— Я верю бригадному генералу Поупу, а он был у вас, в имении Скрипса.
— Он был на ферме соседа Скрипса, аболициониста, истребленного со всей семьей Фицджеральдом Скрипсом.
— Вы рискуете многим, полковник, и в самом начале карьеры.
— Только жизнью; а кто на войне не рисковал жизнью.
Я начал улавливать систему в суетливых и безгласных движениях свитских офицеров: генерал готовился к возвращению в Сент-Луис, в свою крепость и свой Вашингтон.

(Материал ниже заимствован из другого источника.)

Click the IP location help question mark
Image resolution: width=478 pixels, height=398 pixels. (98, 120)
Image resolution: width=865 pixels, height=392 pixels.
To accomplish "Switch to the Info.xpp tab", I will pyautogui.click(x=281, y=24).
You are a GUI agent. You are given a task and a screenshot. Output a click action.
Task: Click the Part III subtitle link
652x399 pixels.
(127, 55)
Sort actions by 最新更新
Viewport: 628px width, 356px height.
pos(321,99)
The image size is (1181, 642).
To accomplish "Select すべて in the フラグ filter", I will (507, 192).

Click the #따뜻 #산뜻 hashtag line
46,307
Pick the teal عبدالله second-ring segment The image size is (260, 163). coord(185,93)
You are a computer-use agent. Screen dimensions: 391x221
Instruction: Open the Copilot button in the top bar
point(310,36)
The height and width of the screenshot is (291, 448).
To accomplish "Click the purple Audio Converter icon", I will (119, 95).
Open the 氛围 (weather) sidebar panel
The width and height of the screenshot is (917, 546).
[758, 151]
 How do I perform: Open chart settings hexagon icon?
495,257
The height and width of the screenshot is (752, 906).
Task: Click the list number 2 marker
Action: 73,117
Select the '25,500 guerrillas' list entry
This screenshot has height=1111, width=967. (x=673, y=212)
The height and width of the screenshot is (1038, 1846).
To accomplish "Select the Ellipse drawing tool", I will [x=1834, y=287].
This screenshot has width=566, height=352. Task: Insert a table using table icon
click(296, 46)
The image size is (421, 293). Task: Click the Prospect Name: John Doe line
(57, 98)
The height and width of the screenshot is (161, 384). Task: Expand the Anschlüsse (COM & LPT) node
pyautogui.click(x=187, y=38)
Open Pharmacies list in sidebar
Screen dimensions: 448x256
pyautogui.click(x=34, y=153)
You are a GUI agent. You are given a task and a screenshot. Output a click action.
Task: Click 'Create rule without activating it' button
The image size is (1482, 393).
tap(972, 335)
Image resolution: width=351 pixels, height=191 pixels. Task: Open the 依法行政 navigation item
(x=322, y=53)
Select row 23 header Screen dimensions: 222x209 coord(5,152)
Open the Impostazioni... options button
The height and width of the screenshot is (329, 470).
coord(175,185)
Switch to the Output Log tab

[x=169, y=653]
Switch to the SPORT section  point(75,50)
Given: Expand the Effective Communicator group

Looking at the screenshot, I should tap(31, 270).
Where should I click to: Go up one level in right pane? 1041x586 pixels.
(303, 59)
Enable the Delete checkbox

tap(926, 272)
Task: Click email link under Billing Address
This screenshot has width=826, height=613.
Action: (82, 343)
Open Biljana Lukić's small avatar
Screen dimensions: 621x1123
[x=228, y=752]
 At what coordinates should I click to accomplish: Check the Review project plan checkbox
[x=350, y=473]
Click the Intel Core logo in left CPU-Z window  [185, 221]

— Вы русский? Я не ищу разгадки в крови, — заметил Фримонт на мой кивок. — Не зная, я принял бы вас за ирландца.
— Это общее заблуждение: оно не обижает меня.
— Со мной в штабе немцы, ирландцы, а больше других — венгров. Венгры прирожденные воины.
— Я тоже не ставлю кровь впереди человека, генерал. Быть может, это и сделало меня американским гражданином.
Его смущало отсутствие искательности, желание идти напролом там, где есть более безопасная дорога.
— И все же карьера, полковник. Она и есть жизнь, выраженная в общество.
— Я готов окончить войну в звании полковника, которого достиг еще в России, только бы война решилась справедливо.
— Разве возможен другой исход, кроме восстановления Союза?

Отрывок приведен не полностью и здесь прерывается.